Entretanto, a dita convalescença se fazia no Rio de Janeiro mesmo, já que os médicos não autorizavam a subida de sua cliente, quiçá em razão das diferenças de clima e de ambiente, elementos muito importantes para a medicina de então.

E a viagem foi sendo retardada. Passou o mês de janeiro, passou o Carnaval, que foi logo no início de fevereiro e a 12, a Tribuna de Petrópolis noticiava que a subida do Presidente mais uma vez fora adiada, já que o médico de D. Anita desaconselhara a vinda para esta cidade em virtude do mau tempo reinante.

Tudo fazia crer que perigava a vilegiatura presidencial. Até que, finalmente, Nilo Peçanha e senhora chegaram aqui às 11 horas da manhã do domingo 20 de fevereiro de 1910.

Vasto programa de homenagens havia sido montado. Entre as manifestações de júbilo recebidas pelo casal, destacaram-se as duas corbeilles oferecidas, uma à D. Anita em nome das senhoras de Petrópolis, outra ao Presidente, como reconhecimento do povo da cidade.

Nos dias subseqüentes, enquanto Nilo Peçanha seguia a sua agenda normalmente, sua consorte repousava, recobrando as energias que lhe roubara a moléstia de que fora vítima.

Na segunda feira 7 de março, entre 4 e 5 horas da tarde, o casal recebeu em Palácio os representantes do corpo diplomático que viviam gostosamente nestas serras.

No sábado 2 de abril, o Presidente e senhora abriram os salões do Palácio Rio Negro, para a festa que ofereciam à sociedade petropolitana.

“Na República, é a primeira vez que se assiste nesta cidade a uma festa dessa ordem, pois os antecessores do eminente fluminense, que ora ocupa a suprema magistratura da nação, limitavam-se, quando em vilegiatura em Petrópolis, a oferecer um ou dois banquetes a membros do corpo diplomático ou a algum ilustre hóspede”.

“Pelos preparativos, a recepção de logo à noite vai ser um deslumbramento”.

A ornamentação estava a cargo da Casa Callmann e o serviço de buffet, do Falconi. No jardim, tocaria a banda do Corpo de Bombeiros e na varanda do fundo, a orquestra dos Marinheiros Nacionais.

Trezentos convites foram expedidos, sendo contemplados Ministros de Estado, membros do corpo diplomático, famílias gradas da cidade e do Rio de Janeiro.

Vale lembrar que o casal campista era bastante festeiro e Nilo Peçanha, único fluminense de verdade a ocupar o Rio Negro na condição de Presidente da República, era conhecido como excelente pé de valsa.

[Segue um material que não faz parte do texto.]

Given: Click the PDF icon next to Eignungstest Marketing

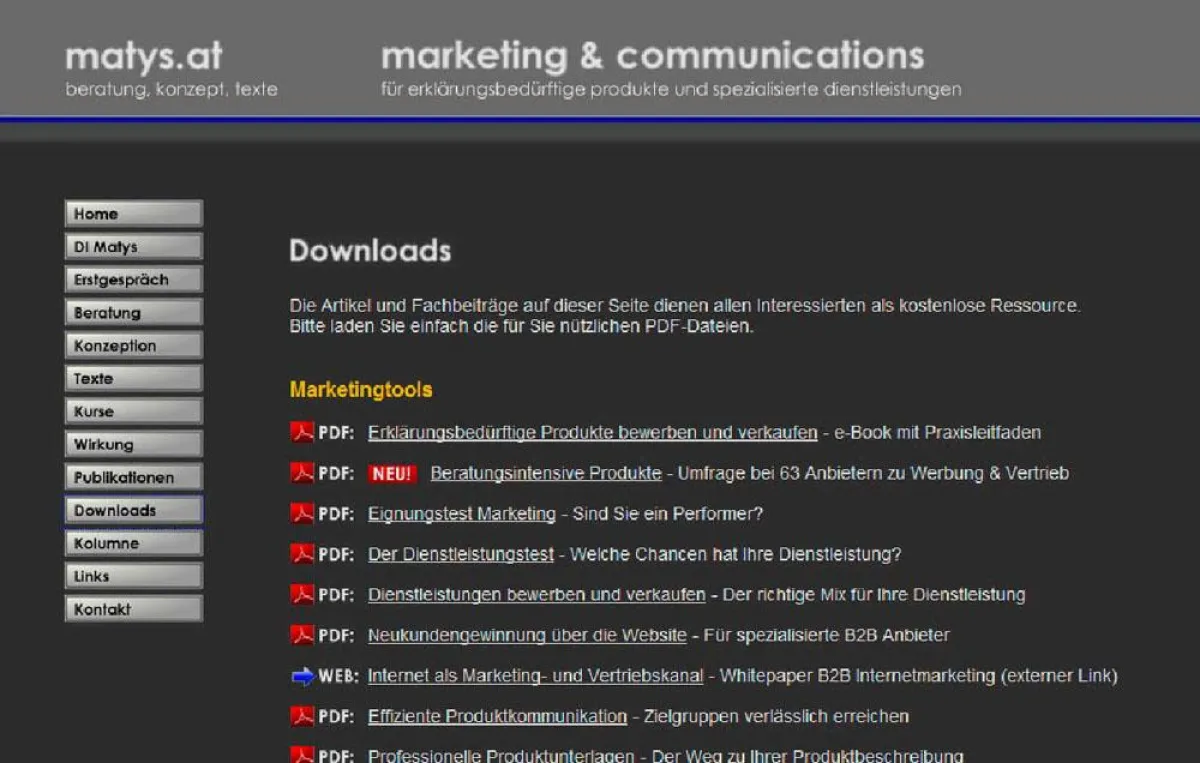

Aliás há muita semelhança entre Nilo e Juscelino: progressistas, no bom sentido, democráticos, muito jogo de cintura, almas grandes, exímios dançarinos. Gente de bom astral, que não odeia, não guarda ressentimentos, não persegue, não usa o poder para humilhar e destruir.

O baile foi aberto com a quadrilha de honra em que tomaram parte o Presidente da República com Mme. Irving Dudley (senhora do embaixador norte-americano); este com Mme. Nilo Peçanha; o Marechal Hermes da Fonseca, candidato à presidência , com Mme. Cantillo; o Ministro do Chile com Mme. Enéas Martins; o Ministro do Peru com Mme. Vallin y Alfonso (senhora do representante diplomático da Espanha); o Ministro da Bolívia com Mme. Rufino Dominguez (Ministro do Uruguai); o Ministro da Holanda com Mme. Herman Velarde (Ministro do Peru); o Ministro da Áustria com Mme. Beals; o Ministro do Uruguai com Mme. Haggard (Ministro da Inglaterra); o Ministro da Bélgica com Mme. Riedl (representante diplomático da Áustria); o Dr. Leopoldo de Bulhões com Mme. Herboso (Ministro do Chile); o Ministro da Inglaterra com Mme. Advocaat (Ministro da Holanda).

Às 9 horas da manhã de 10 de abril de 1910, o casal Peçanha deixava o Rio Negro para retornar ao Rio de Janeiro.

Cinqüenta anos depois Anita Peçanha baixava à sepultura, já que morreu a 9 de abril de 1960.